ABOUT THIS TASK: Each line that has the string "give" must be copied from the records below.

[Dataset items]

____

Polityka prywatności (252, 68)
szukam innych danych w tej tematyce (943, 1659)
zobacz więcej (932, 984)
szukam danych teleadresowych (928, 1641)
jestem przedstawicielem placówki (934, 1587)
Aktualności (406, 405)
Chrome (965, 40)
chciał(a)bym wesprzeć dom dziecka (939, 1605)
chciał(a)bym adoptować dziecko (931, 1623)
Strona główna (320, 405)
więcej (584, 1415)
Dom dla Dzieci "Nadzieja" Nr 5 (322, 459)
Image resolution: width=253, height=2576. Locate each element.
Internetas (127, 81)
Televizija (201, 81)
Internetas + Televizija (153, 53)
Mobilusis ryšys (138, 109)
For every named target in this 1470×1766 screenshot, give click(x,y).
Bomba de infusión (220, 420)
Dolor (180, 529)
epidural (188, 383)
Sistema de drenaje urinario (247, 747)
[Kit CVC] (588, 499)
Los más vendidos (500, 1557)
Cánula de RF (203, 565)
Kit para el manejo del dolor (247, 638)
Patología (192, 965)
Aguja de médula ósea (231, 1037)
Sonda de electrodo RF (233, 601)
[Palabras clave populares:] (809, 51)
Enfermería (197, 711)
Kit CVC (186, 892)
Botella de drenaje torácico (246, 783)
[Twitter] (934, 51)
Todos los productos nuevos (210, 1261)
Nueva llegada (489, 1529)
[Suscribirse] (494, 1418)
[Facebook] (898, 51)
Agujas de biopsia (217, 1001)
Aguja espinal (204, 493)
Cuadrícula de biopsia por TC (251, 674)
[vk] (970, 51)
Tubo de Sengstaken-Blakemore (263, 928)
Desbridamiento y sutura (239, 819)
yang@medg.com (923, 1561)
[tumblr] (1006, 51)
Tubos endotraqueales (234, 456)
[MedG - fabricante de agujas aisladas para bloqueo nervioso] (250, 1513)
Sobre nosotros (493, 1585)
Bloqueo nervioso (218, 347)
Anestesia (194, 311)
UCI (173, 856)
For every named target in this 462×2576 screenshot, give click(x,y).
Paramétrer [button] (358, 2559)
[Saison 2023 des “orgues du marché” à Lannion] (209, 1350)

____

ANSWER FOR THIS EXERCISE:
For every named target in this 1470×1766 screenshot, give click(x,y).
For every named target in this 462×2576 screenshot, give click(x,y).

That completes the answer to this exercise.